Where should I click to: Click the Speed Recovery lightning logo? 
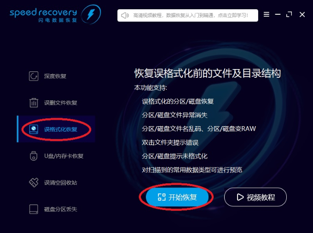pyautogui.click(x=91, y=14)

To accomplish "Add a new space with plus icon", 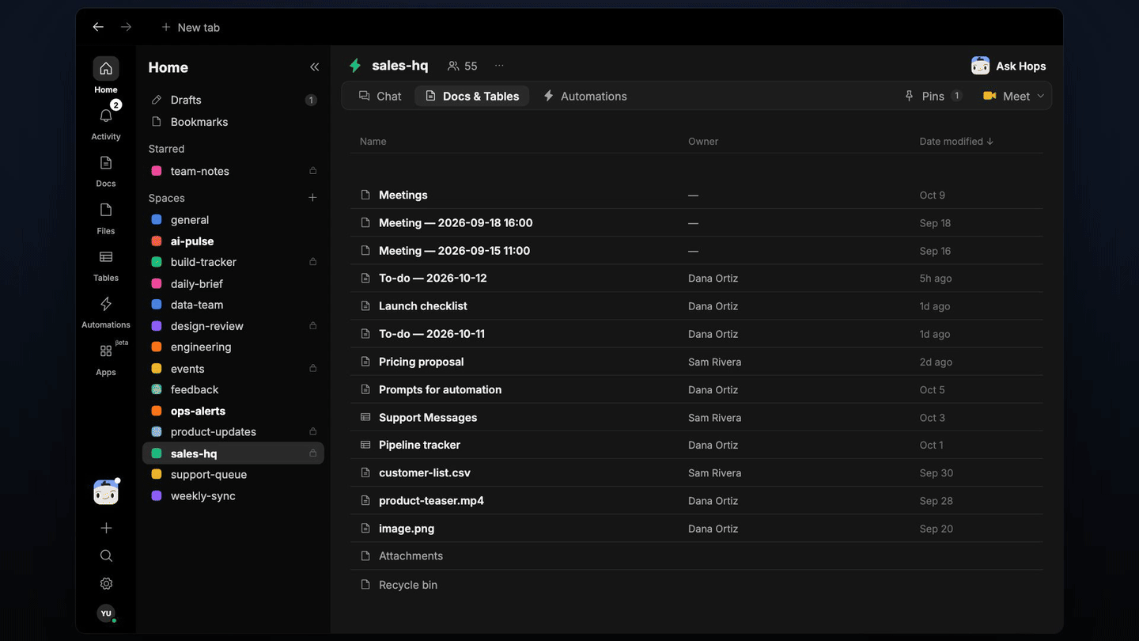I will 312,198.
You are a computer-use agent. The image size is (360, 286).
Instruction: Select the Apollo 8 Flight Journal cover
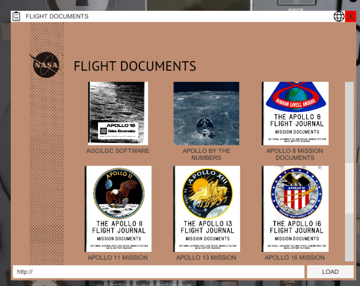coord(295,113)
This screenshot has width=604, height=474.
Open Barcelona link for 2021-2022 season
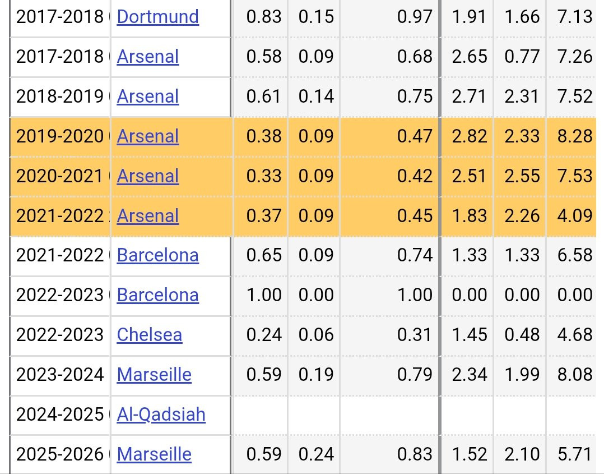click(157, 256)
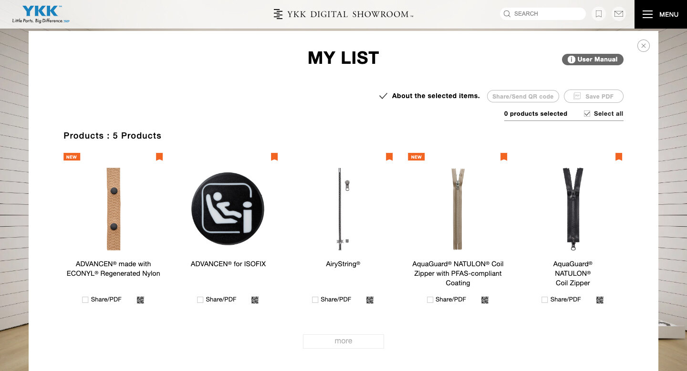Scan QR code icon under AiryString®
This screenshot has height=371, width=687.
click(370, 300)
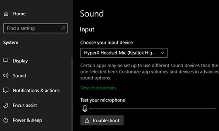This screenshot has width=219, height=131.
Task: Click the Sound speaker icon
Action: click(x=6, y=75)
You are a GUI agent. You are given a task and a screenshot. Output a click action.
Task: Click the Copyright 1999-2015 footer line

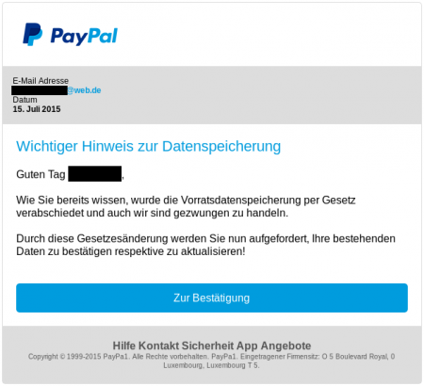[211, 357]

════════

Assignment: Transcribe the lines above exactly, beginning at the one with "This screenshot has width=604, height=474." and ending at the one with "You are a GUI". Include both; exclude the pictures.

Answer section:
This screenshot has width=604, height=474.
Open Barcelona link for 2021-2022 season
click(157, 256)
Scan QR code icon under AiryString®
This screenshot has height=371, width=687.
click(370, 300)
This screenshot has width=219, height=131.
Task: Click the Sound speaker icon
Action: click(x=6, y=75)
You are a GUI agent. You are given a task and a screenshot. Output a click action.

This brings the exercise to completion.